[Exercise objective]
After finding the line with "You are a GUI" in the data below, set down exactly each line through the one with "Task: Choose the Person field icon", inclusive, and stop there.

(Supplied entries begins)

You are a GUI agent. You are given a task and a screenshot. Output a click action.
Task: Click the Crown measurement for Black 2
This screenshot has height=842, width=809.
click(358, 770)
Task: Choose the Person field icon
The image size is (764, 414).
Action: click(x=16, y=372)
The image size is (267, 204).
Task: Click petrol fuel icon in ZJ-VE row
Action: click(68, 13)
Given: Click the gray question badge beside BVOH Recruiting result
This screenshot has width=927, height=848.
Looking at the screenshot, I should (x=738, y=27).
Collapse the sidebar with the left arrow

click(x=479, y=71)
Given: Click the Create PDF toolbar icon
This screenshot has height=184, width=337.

(Supplied entries ends)
(Supplied entries begins)

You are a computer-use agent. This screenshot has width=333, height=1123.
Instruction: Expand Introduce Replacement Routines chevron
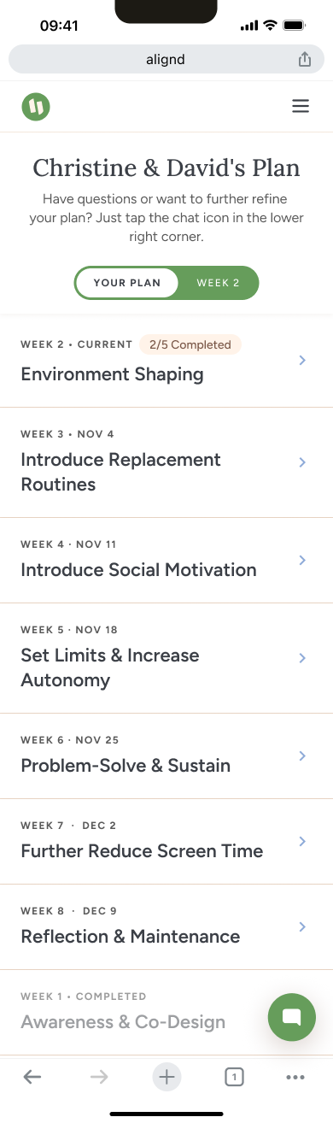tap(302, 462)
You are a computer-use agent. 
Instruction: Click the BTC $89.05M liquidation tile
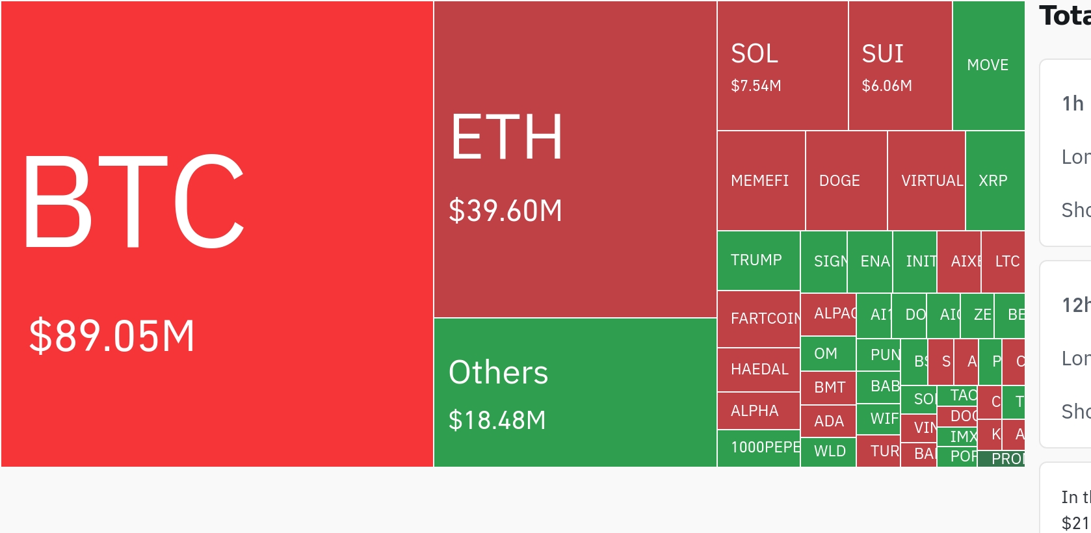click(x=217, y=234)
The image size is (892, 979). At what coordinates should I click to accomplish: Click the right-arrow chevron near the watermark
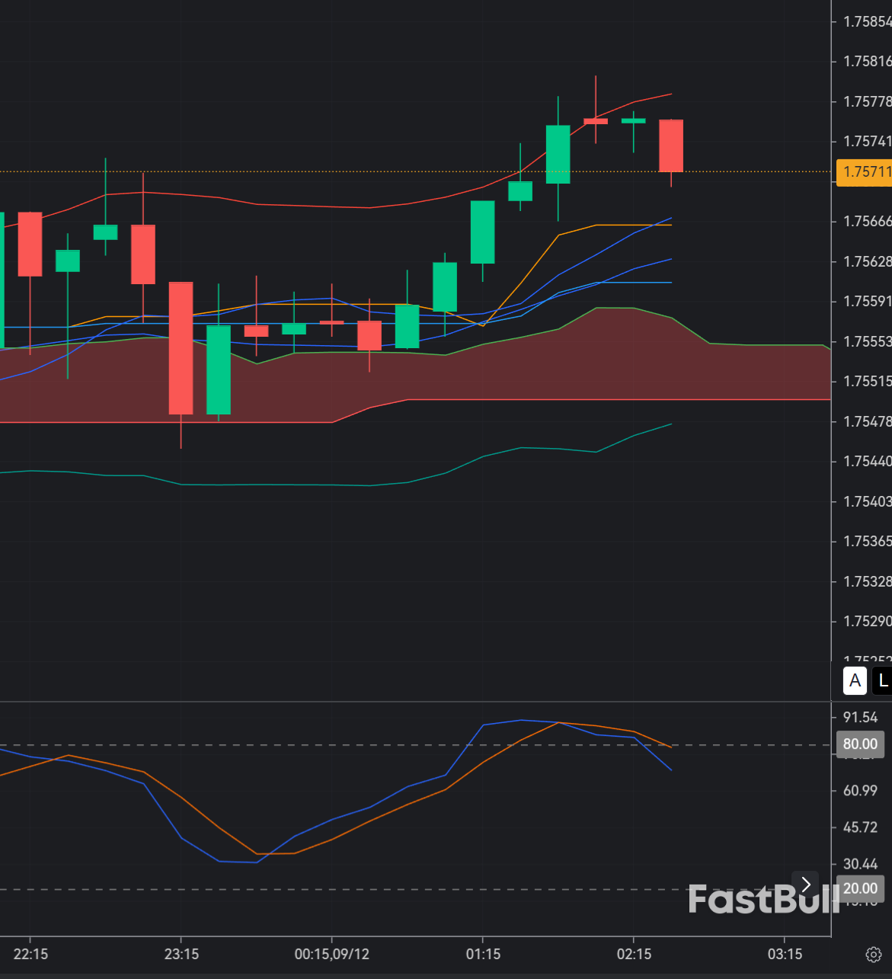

(Supplied entries ends)

[Reply to the exercise]
You are a GUI agent. You are given a task and a screenshot. Output a click action.
Task: Click the Crown measurement for Black 2
This screenshot has height=842, width=809.
click(358, 770)
Task: Choose the Person field icon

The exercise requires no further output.